Berlin School et la musique des espaces
Tangerine Dream est fondé à Berlin en 1967 par Edgar Froese. Le groupe traversera de nombreuses configurations avant de se stabiliser, dans les années 1970, autour du trio Froese-Franke-Baumann. Leur musique est ce qu’on appelle la « Berlin School » de musique électronique : des textures en lente évolution, des séquenceurs qui créent des motifs répétitifs hypnotiques, des synthétiseurs qui explorent les espaces entre les notes plutôt que les notes elles-mêmes.
« Phaedra » (1974) et « Rubycon » (1975) sont leurs chefs-d’oeuvre absolus, des albums qui semblent avoir effacé toute la musique qui les précède. « Stratosfear » (1976) est plus accessible, avec une approche mélodique plus développée et des structures plus proches de la chanson conventionnelle. Peter Baumann y contribue des parties de synthé d’une fluidité inhabituellement lyrique pour le groupe.

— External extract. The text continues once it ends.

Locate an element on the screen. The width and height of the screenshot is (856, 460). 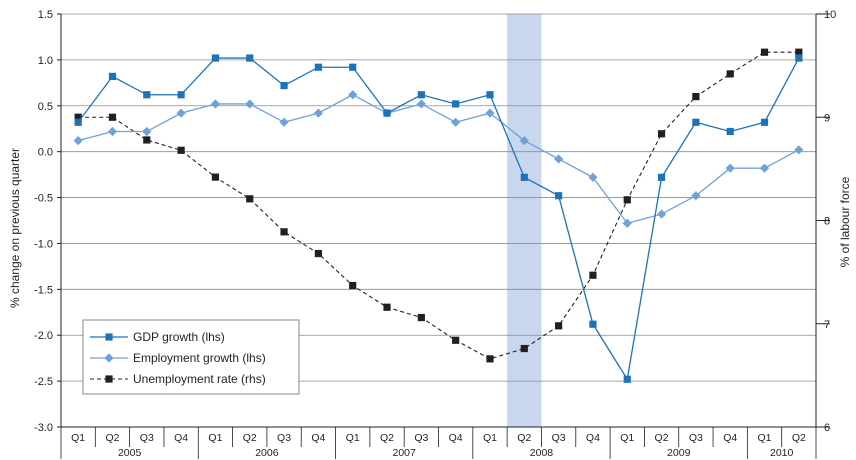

La chanson titre et l’altitude sonore
« Stratosfear » (la chanson titre) est une pièce de dix minutes qui explore des espaces sonores de haute altitude : des sons aigus qui semblent venir d’une atmosphère raréfiée, des basses profondes qui grondent comme la planète elle-même, et entre les deux, des mélodies synthétiques qui flottent comme des nuages dans un ciel d’altitude. Chris Franke, le batteur originel devenu spécialiste des séquenceurs, construit des patterns rythmiques qui évoluent si lentement qu’ils semblent statiques mais qui sont en réalité en transformation permanente.

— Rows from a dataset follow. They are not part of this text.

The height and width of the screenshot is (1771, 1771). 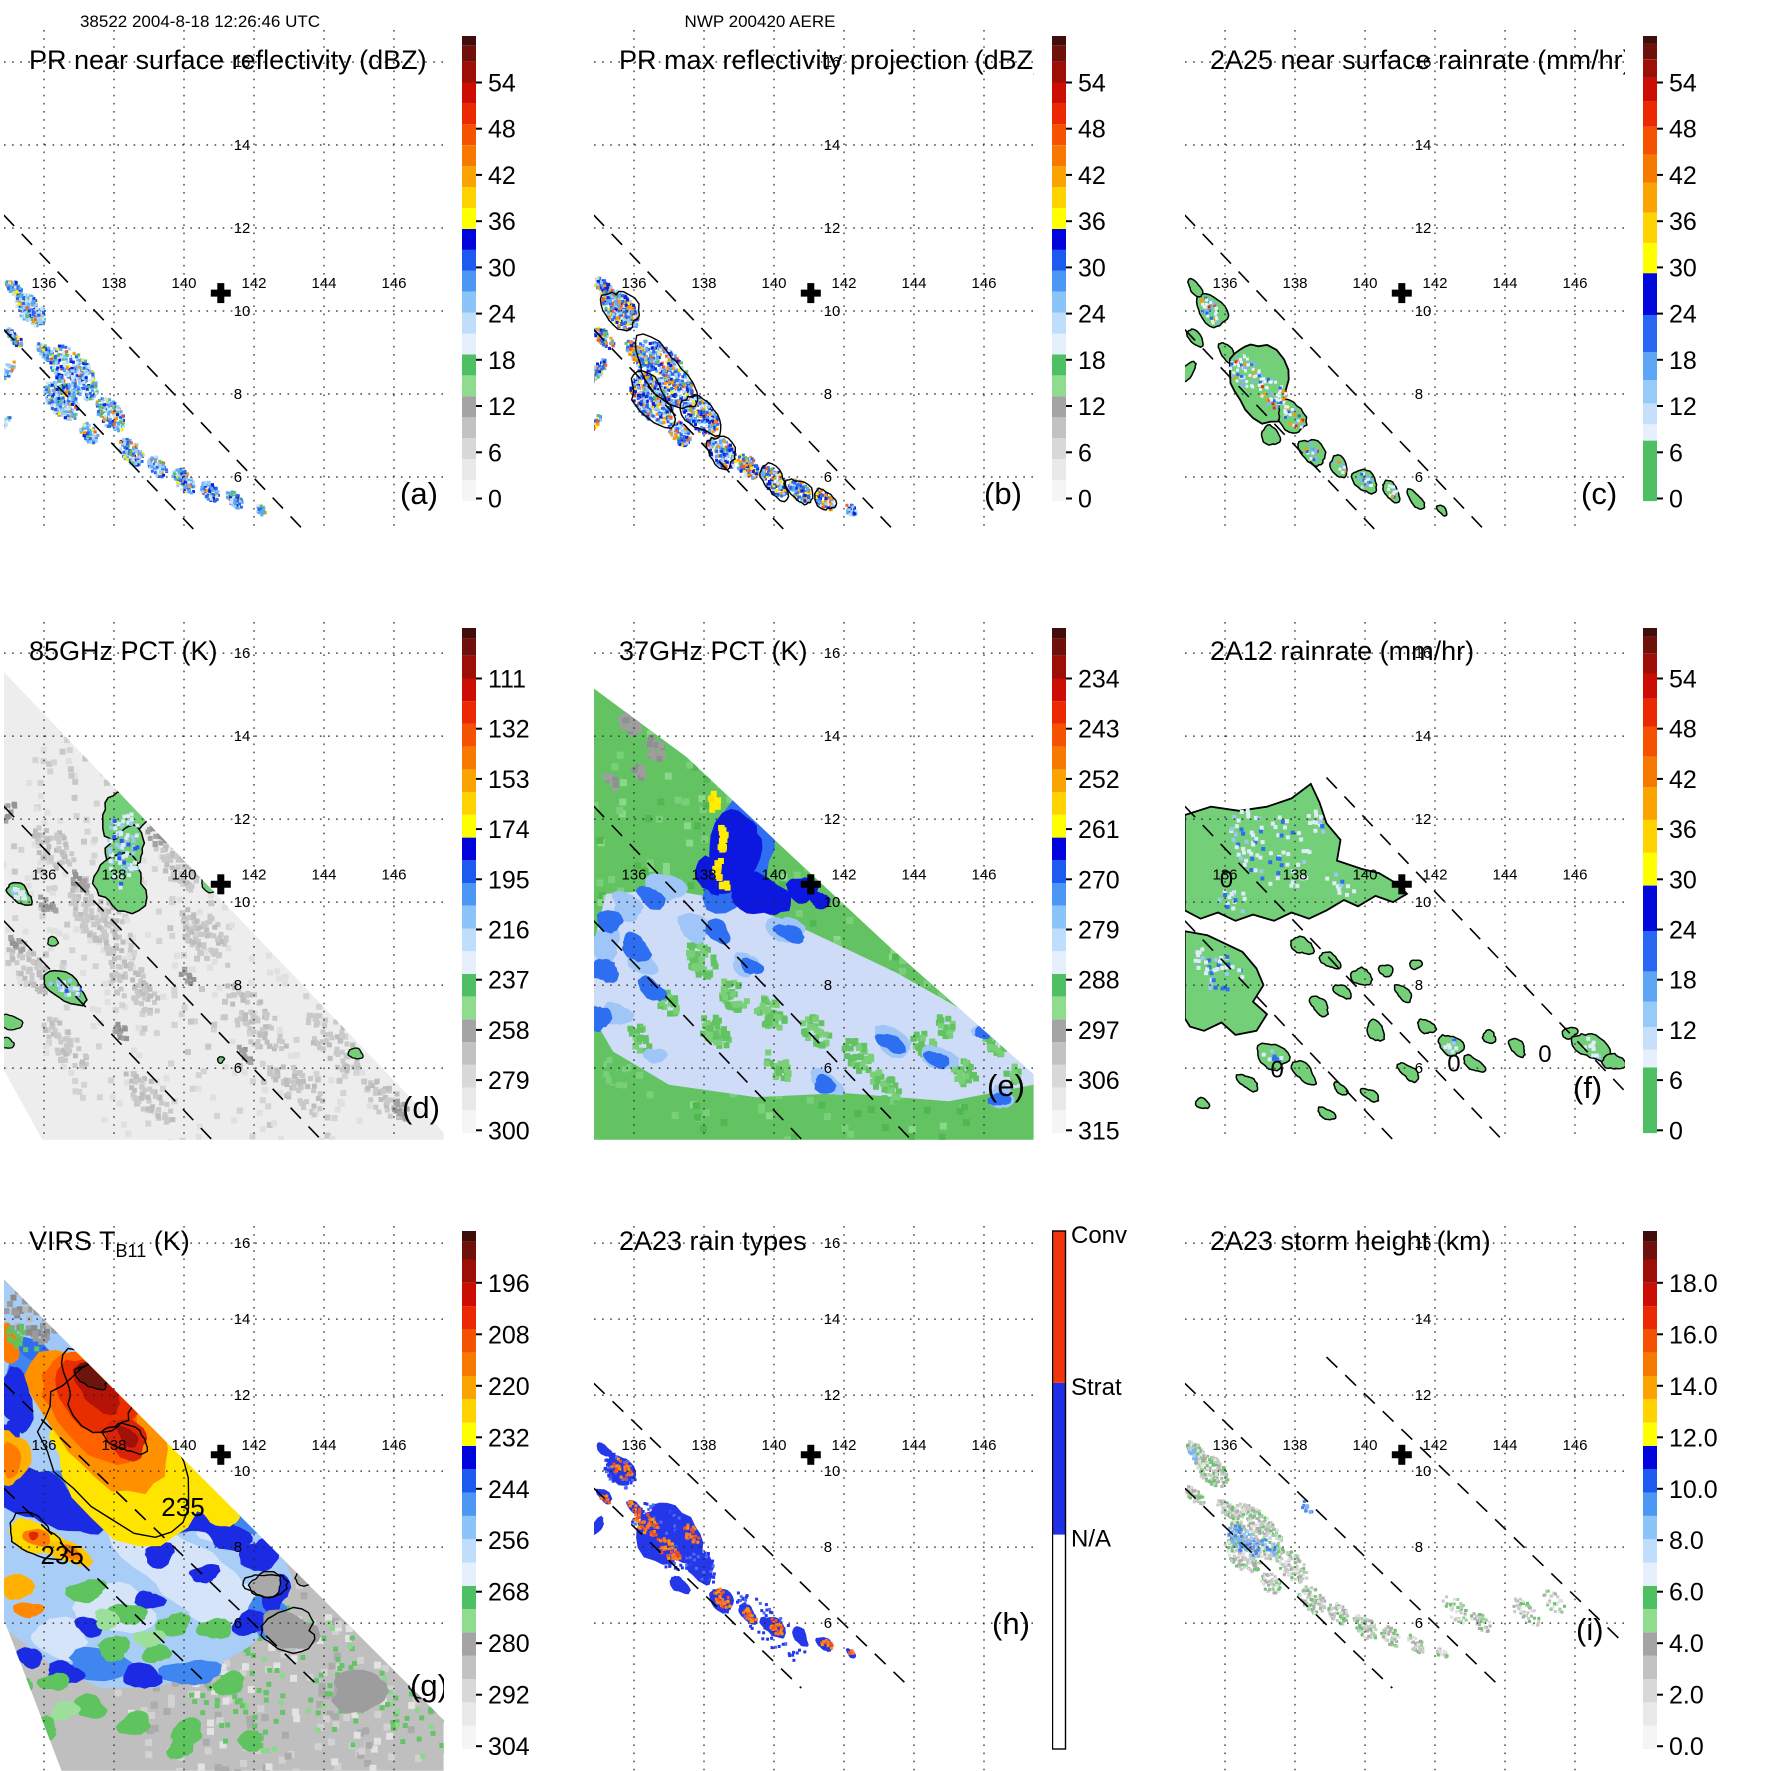 I want to click on colorbar: 18.0 16.0 14.0 12.0 10.0 8.0 6.0 4.0 2.0 0.0, so click(x=1680, y=1496).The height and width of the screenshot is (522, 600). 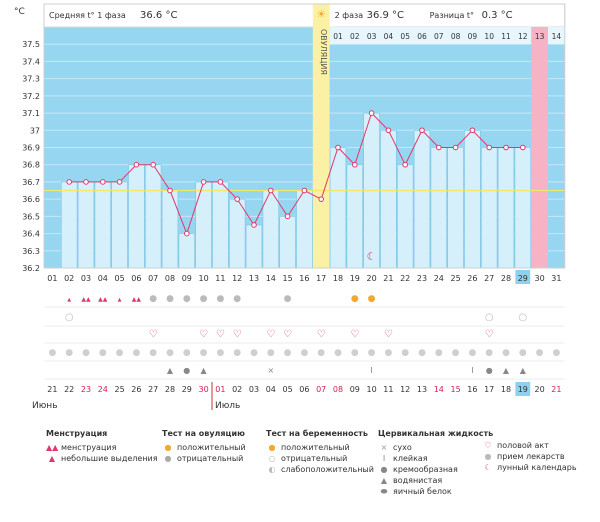 What do you see at coordinates (523, 389) in the screenshot?
I see `highlight-date-box` at bounding box center [523, 389].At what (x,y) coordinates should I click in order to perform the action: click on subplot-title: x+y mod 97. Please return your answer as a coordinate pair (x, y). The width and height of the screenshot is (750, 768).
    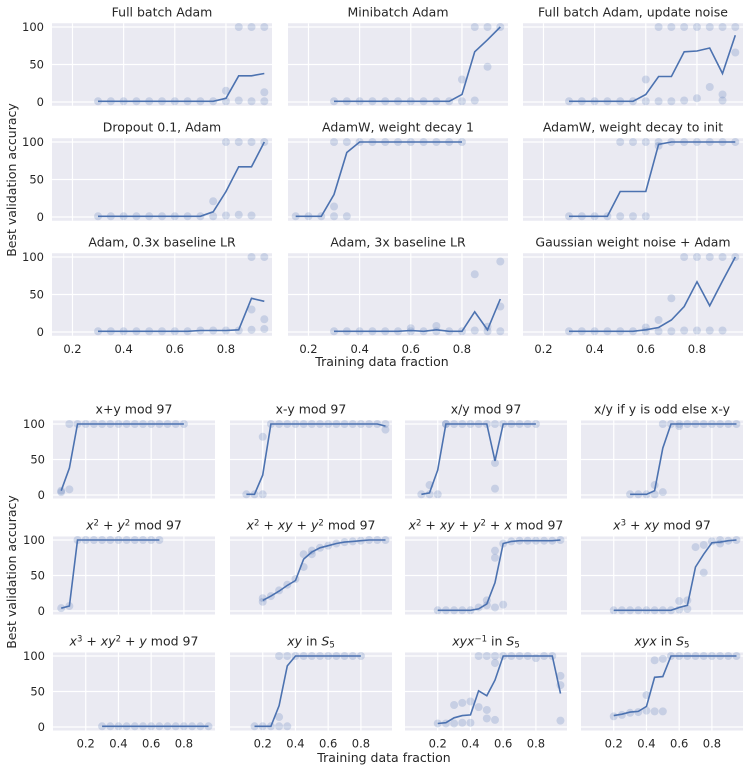
    Looking at the image, I should click on (134, 408).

« The Big Sleep in Search of Horus » est la deuxième pièce majeure de l’album, avec ses références à la mythologie égyptienne (Horus, le dieu faucon) et à « A Long Day’s Journey into Night » d’Eugene O’Neill. Tangerine Dream a toujours eu des ambitions conceptuelles qui dépassent la simple création de musique planante : ils cherchent à créer des espaces mentaux, des états de conscience altérés accessibles sans substances.

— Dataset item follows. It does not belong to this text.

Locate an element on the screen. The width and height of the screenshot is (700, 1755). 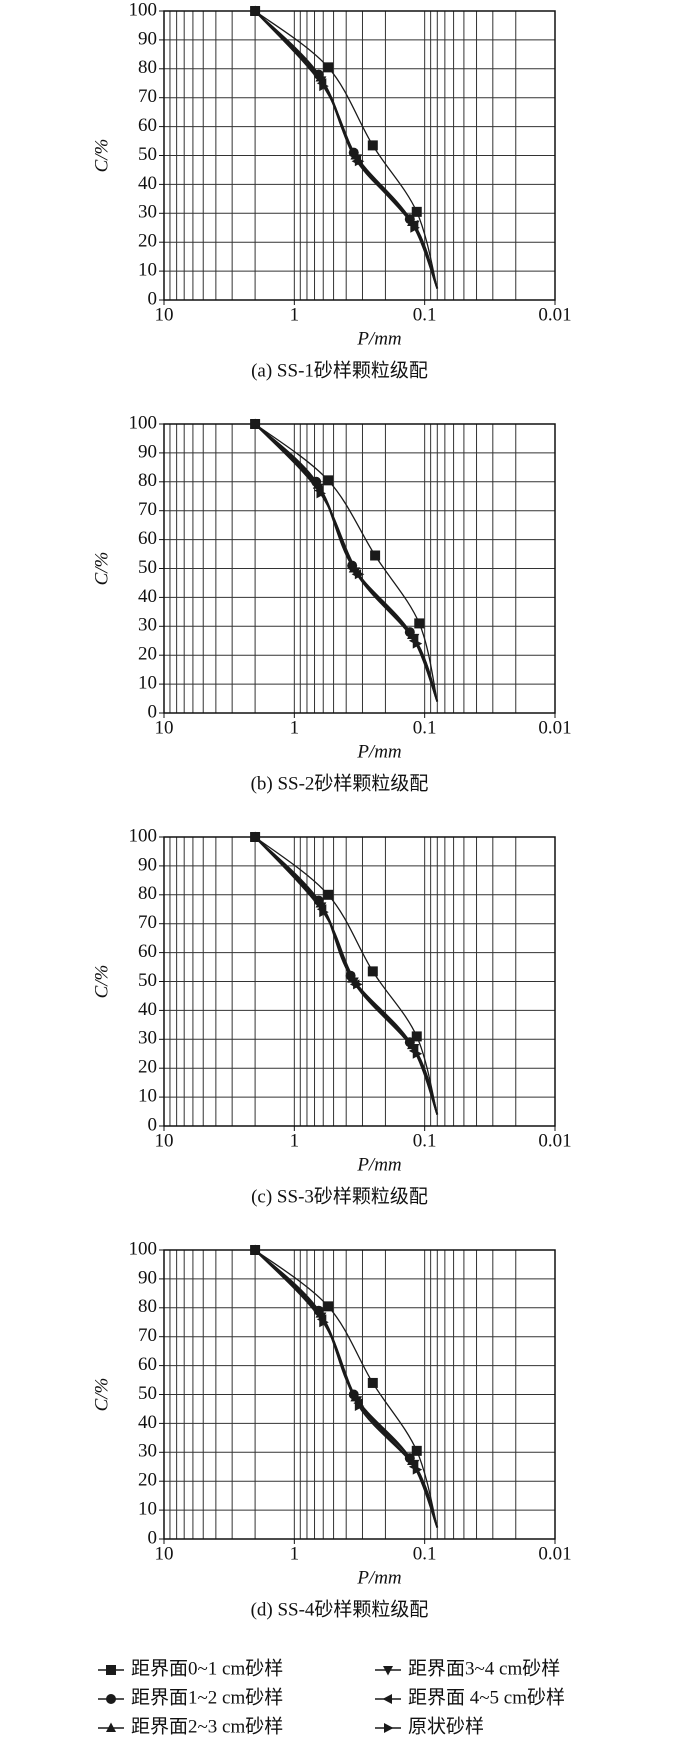
legend-label: 距界面2~3 cm砂样 is located at coordinates (207, 1726).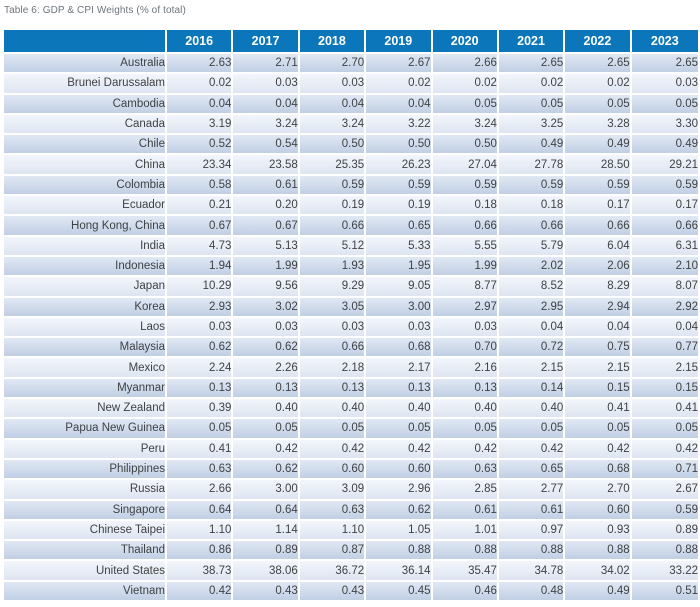 The width and height of the screenshot is (700, 607). I want to click on country-label: Thailand, so click(86, 552).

L’influence sur la bande-son de cinéma
À partir de 1977, Tangerine Dream s’imposera comme compositeur de bandes originales de films : « Sorcerer » de William Friedkin (1977), « The Keep » de Michael Mann (1983), « Risky Business » (1983) avec Tom Cruise. Ces bandes originales leur permettront d’atteindre un public très large et de démontrer l’adaptabilité de leur son électronique à des contextes narratifs variés.
Edgar Froese mourra d’une embolie pulmonaire en janvier 2015, à soixante-dix ans. Il avait continué à enregistrer et à tourner sous le nom Tangerine Dream jusqu’à ses derniers mois. Chris Franke et Peter Baumann avaient quitté le groupe dans les années 80 pour se lancer dans d’autres projets. Mais « Stratosfear » reste l’un des monuments de la musique électronique européenne, plus accessible que « Phaedra » mais aussi précis dans sa vision d’une musique qui fait entendre l’espace entre les sons.